**EXERCISE GOAL:** When a line in the records includes the string "computer", it goes into the tally; report that tally alone.

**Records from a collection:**
- - -

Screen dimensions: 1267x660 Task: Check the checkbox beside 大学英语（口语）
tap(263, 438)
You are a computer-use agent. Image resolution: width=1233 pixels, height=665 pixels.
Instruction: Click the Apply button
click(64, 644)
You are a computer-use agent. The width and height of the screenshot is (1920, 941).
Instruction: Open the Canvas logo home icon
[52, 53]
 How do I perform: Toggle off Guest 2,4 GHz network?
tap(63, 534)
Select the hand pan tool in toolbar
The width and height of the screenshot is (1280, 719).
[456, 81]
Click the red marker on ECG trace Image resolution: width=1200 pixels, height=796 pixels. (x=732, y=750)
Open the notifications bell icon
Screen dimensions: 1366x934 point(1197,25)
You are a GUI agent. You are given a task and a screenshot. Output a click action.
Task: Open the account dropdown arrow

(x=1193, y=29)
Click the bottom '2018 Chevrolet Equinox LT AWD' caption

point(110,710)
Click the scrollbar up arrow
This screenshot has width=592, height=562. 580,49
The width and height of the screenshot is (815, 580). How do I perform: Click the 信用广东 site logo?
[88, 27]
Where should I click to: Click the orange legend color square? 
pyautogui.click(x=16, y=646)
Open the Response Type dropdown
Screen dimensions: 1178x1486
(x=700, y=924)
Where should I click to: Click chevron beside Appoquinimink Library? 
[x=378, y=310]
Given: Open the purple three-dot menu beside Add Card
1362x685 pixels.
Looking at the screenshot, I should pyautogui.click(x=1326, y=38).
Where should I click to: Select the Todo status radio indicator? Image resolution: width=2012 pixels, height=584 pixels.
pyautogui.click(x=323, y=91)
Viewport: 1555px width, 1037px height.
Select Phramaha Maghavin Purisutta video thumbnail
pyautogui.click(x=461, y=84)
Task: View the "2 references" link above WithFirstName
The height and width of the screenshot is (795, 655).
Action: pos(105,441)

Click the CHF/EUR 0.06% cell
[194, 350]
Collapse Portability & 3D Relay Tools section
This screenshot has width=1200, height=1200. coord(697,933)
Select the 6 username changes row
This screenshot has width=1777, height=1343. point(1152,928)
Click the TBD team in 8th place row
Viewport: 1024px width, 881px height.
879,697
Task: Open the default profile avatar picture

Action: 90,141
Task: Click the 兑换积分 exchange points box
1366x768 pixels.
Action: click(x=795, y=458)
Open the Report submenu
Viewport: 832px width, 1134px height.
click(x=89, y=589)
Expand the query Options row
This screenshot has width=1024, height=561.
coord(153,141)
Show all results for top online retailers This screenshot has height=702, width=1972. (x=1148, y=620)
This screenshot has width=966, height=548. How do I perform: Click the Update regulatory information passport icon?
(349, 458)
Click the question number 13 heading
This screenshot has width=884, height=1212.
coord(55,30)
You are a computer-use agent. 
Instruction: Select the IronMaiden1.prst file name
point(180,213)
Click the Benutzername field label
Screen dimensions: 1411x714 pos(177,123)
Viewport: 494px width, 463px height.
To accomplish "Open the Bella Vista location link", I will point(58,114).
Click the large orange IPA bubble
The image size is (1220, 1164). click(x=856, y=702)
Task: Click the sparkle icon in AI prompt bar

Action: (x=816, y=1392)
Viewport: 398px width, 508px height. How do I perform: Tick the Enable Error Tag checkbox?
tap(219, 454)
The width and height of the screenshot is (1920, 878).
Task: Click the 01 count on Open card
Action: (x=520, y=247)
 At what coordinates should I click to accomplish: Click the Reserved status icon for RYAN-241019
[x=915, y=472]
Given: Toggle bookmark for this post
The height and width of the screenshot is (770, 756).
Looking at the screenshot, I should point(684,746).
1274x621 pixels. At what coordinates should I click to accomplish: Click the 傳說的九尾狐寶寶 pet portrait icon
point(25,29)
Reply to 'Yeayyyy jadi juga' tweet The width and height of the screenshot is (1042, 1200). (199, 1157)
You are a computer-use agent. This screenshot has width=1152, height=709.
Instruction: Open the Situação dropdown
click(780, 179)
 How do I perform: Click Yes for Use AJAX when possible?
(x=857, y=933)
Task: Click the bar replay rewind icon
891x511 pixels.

- - -

**SOLUTION FOR THIS PROBLEM:** 4